AIM OF THE TASK: Please tally the lines of the listing that follows where the word "Close" appears, and reply with the number only.

EXTRACTED DATA:

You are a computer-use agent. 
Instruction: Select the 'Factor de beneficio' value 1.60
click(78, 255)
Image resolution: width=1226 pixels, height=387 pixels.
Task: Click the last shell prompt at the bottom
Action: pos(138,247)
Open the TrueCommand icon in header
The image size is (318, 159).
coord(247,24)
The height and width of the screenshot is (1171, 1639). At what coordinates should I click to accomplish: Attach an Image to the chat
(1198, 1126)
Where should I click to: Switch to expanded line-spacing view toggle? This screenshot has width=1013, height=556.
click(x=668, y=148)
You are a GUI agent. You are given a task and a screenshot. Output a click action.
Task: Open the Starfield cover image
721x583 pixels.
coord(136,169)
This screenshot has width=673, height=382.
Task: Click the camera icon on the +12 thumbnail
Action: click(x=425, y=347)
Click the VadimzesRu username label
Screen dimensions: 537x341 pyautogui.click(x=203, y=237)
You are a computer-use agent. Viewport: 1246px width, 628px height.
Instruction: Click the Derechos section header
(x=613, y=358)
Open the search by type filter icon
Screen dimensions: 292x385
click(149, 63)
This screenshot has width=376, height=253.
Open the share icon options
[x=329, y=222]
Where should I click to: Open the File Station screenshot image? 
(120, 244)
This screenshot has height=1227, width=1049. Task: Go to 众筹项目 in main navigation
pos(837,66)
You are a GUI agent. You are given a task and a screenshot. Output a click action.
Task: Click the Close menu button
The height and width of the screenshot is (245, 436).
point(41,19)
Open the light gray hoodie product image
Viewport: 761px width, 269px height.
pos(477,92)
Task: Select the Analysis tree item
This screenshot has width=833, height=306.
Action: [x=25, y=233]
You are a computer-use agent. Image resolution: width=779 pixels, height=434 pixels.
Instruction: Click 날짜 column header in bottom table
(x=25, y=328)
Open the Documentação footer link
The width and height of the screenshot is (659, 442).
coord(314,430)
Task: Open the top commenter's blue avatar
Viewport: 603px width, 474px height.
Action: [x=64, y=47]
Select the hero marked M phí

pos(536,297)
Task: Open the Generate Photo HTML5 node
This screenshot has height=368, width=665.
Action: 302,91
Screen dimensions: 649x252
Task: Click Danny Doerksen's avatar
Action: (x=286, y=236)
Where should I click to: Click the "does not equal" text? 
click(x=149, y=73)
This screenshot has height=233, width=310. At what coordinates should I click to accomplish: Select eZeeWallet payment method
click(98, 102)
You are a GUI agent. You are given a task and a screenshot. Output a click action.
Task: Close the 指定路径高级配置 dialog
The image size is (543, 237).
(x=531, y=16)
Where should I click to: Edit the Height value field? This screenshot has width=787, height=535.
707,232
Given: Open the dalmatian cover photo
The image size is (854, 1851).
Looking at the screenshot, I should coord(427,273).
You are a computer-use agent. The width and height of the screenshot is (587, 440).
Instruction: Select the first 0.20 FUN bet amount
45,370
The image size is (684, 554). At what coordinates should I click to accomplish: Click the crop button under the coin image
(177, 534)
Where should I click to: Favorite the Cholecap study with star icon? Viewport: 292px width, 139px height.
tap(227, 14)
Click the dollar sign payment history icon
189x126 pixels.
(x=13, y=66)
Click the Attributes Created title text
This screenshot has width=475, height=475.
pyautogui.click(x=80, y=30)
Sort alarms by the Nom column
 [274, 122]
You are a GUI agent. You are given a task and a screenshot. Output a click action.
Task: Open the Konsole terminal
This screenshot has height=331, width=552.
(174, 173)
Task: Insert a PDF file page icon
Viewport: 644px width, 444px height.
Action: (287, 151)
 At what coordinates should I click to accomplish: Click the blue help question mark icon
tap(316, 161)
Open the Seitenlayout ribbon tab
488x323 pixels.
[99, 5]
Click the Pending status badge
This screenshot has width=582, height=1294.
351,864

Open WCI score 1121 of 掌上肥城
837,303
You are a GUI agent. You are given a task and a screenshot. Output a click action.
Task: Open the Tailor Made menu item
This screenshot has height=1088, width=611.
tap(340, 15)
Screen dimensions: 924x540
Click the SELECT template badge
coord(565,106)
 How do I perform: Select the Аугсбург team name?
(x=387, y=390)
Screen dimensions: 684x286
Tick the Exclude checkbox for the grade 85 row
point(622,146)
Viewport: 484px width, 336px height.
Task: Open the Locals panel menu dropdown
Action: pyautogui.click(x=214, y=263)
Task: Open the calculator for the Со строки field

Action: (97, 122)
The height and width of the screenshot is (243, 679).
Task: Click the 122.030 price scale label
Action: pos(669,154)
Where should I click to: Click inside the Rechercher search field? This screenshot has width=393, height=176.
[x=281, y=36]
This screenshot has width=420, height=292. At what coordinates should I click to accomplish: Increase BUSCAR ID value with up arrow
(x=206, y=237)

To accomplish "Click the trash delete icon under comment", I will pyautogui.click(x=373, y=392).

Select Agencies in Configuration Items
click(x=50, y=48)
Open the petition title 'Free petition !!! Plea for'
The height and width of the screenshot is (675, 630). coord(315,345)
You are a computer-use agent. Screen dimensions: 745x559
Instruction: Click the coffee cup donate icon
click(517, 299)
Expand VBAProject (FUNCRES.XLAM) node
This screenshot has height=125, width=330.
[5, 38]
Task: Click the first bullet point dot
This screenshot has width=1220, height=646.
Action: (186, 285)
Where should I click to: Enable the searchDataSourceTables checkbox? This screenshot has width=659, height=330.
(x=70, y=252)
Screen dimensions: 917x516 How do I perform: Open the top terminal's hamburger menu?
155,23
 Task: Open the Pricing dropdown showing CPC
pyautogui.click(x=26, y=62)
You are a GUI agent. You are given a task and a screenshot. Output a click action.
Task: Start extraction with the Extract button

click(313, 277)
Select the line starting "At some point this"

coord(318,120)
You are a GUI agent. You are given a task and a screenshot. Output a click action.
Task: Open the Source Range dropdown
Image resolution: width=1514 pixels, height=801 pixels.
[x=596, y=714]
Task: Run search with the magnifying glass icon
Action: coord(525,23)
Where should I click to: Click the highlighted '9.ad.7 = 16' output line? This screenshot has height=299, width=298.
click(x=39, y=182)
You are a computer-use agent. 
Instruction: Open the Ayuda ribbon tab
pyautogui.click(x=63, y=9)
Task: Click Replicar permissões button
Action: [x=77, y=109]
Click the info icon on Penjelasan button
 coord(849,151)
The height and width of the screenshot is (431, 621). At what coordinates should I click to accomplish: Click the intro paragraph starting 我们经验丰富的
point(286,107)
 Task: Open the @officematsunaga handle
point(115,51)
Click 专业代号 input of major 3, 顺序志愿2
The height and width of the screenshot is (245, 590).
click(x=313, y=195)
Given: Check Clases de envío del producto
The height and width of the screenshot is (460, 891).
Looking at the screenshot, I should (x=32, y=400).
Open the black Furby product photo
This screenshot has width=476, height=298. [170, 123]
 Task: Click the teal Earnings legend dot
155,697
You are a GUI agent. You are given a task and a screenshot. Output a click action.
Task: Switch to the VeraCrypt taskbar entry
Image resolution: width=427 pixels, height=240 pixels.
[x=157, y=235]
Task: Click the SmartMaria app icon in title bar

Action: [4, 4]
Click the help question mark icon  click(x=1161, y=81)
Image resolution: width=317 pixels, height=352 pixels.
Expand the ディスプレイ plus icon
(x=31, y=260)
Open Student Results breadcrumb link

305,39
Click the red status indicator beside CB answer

ANSWER TO THIS PROBLEM: 2